* **YOUR OBJECTIVE**
Below are some records. Return exactly the lines from the one with "Task: Click the page title ブラウザ版 利用券購入 header" to the one with "472x516 pixels.", and nothing else.

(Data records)
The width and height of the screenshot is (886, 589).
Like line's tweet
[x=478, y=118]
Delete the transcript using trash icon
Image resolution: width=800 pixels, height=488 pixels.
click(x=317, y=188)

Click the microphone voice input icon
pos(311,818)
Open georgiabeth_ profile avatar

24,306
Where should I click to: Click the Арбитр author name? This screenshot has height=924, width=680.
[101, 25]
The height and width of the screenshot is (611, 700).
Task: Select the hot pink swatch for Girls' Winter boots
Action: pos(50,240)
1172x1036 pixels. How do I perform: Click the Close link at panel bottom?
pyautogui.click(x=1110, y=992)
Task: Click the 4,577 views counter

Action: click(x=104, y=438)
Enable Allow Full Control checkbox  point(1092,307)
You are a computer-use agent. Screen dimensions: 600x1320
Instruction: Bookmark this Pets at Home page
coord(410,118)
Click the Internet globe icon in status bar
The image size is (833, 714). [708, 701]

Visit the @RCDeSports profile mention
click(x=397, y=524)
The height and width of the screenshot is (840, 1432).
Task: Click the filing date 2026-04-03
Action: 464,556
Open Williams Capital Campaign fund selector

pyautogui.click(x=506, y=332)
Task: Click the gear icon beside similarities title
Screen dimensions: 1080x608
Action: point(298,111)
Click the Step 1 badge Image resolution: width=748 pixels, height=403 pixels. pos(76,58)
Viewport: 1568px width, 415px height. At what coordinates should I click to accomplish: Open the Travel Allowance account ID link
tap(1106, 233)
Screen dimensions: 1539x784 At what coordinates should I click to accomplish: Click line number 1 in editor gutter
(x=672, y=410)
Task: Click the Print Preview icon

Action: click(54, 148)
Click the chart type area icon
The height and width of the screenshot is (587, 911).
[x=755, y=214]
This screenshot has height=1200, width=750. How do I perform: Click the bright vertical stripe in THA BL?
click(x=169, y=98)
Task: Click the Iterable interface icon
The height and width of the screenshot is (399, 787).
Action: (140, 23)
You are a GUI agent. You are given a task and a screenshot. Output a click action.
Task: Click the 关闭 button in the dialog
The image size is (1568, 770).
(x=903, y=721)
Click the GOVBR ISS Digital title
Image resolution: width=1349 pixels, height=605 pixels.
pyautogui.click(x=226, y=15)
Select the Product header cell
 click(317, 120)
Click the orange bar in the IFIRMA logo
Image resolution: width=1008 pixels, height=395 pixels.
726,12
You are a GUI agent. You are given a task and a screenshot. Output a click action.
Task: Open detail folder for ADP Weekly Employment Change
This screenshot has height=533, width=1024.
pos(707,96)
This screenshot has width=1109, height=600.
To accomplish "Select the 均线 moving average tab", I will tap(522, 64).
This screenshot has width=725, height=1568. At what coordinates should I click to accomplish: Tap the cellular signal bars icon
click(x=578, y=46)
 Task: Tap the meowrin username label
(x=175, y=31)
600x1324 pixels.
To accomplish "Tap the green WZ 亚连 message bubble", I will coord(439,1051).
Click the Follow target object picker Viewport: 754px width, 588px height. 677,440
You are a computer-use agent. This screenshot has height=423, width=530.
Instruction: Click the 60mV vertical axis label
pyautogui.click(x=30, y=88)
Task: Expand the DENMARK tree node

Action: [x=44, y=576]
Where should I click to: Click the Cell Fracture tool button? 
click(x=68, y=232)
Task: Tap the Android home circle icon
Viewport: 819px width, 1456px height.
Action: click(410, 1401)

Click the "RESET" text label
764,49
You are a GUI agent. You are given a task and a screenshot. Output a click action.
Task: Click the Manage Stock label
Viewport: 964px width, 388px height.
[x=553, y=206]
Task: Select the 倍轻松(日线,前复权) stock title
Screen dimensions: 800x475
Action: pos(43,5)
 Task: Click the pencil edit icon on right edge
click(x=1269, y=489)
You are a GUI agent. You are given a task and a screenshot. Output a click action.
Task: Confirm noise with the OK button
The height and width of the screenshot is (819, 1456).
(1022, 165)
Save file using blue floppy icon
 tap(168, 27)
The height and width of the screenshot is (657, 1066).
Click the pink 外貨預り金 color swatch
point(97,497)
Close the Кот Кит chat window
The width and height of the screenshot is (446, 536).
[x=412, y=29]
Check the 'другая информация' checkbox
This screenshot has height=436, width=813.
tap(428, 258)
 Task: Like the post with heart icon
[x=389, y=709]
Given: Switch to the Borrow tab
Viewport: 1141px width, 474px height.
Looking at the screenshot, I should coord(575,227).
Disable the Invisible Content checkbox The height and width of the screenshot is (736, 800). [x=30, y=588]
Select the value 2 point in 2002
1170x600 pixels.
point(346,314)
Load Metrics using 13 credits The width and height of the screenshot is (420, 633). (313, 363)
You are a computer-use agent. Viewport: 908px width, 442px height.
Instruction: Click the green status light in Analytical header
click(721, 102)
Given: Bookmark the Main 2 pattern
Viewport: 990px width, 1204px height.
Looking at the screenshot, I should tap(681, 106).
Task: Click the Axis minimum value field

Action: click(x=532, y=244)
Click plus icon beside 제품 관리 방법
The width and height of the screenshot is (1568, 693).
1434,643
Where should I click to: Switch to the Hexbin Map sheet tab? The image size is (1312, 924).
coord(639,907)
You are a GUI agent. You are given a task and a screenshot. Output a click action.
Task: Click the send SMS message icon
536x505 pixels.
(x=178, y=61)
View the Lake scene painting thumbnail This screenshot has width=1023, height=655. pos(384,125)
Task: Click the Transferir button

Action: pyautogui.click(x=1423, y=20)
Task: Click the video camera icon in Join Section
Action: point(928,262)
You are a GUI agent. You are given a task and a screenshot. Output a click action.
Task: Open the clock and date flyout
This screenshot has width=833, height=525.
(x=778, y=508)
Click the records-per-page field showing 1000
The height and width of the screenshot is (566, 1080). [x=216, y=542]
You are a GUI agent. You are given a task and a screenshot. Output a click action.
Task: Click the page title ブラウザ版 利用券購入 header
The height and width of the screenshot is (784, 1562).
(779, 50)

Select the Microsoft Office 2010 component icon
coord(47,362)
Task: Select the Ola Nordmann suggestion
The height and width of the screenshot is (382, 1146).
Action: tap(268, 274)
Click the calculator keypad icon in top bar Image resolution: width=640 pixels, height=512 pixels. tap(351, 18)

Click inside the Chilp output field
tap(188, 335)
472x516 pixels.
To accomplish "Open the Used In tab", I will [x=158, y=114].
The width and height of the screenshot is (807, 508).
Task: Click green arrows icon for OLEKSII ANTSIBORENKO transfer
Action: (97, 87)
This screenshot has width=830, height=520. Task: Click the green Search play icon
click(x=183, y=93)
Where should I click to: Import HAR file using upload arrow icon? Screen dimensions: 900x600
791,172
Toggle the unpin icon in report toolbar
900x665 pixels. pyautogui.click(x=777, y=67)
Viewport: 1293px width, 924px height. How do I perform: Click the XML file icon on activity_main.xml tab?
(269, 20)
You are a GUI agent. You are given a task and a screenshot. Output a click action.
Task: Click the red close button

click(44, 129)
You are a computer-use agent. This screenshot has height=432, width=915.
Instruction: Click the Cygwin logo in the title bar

* **WRITTEN RESPONSE**
Task: Click the page title ブラウザ版 利用券購入 header
The height and width of the screenshot is (784, 1562).
(779, 50)

Select the Microsoft Office 2010 component icon
coord(47,362)
Task: Select the Ola Nordmann suggestion
The height and width of the screenshot is (382, 1146).
Action: tap(268, 274)
Click the calculator keypad icon in top bar Image resolution: width=640 pixels, height=512 pixels. tap(351, 18)

Click inside the Chilp output field
tap(188, 335)
472x516 pixels.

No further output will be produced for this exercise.